◆ **SHORT TASK 1**:
From the rain gutter thread below, write out the passage starting with "After viewing an" and going on through "the ones installed.".
◆ **SHORT TASK 2**:
In the rain gutter thread below, what trailer does bradnbecca have?

◆ **TEXT SECTION**:
# Beating Rain Gutter Extensions To Death Again



## STBNCBN (Feb 7, 2007)

After viewing an old post on the top 5 mods, I purchased a set of rain gutter extensions because many people listed them as one of their 5.

My question is- do newer OB have extended gutters already? I have a 2006, and next to mine at the storage yard is an older model (01-04?). There is a definite difference in the size of the extension. Are the factory extensions on my rig the same as the after market? Would it still be beneficial to install the aftermarket? After looking at the older model I can see how water would run down the side of the trailer with the nubs provided.


----------



## usmc03 (Jun 6, 2006)

I have an 06 21Rs and it came with extenders on it. I have not noticed any black streaks at all with the ones installed.


----------



## bradnbecca (Feb 12, 2007)

our '06 Sydney came with extensions which appear to be the same as the ones you can buy. We still got some black streaks before we lucked into our inside storage space, but nothing like I used to get on my previous TT. They do appear to help some.


----------



## egregg57 (Feb 13, 2006)

◆ **SUPPLIED ENTRIES**:
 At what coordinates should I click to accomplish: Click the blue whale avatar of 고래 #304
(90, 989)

* * *

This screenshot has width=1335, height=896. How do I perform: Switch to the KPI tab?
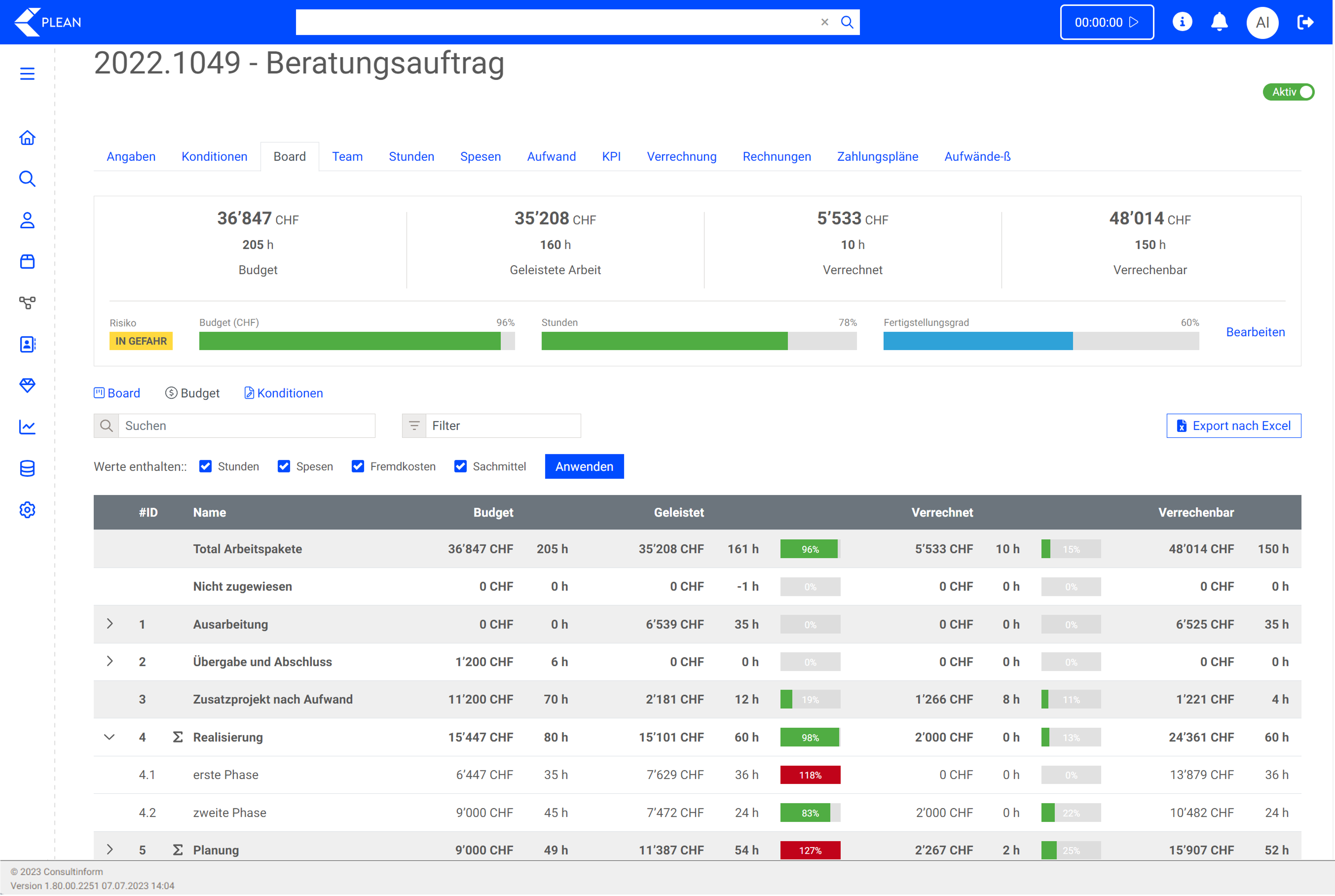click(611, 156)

◆ **FULL SOLUTION 1**:
After viewing an old post on the top 5 mods, I purchased a set of rain gutter extensions because many people listed them as one of their 5.

My question is- do newer OB have extended gutters already? I have a 2006, and next to mine at the storage yard is an older model (01-04?). There is a definite difference in the size of the extension. Are the factory extensions on my rig the same as the after market? Would it still be beneficial to install the aftermarket? After looking at the older model I can see how water would run down the side of the trailer with the nubs provided.


----------



## usmc03 (Jun 6, 2006)

I have an 06 21Rs and it came with extenders on it. I have not noticed any black streaks at all with the ones installed.

◆ **FULL SOLUTION 2**:
An '06 Sydney.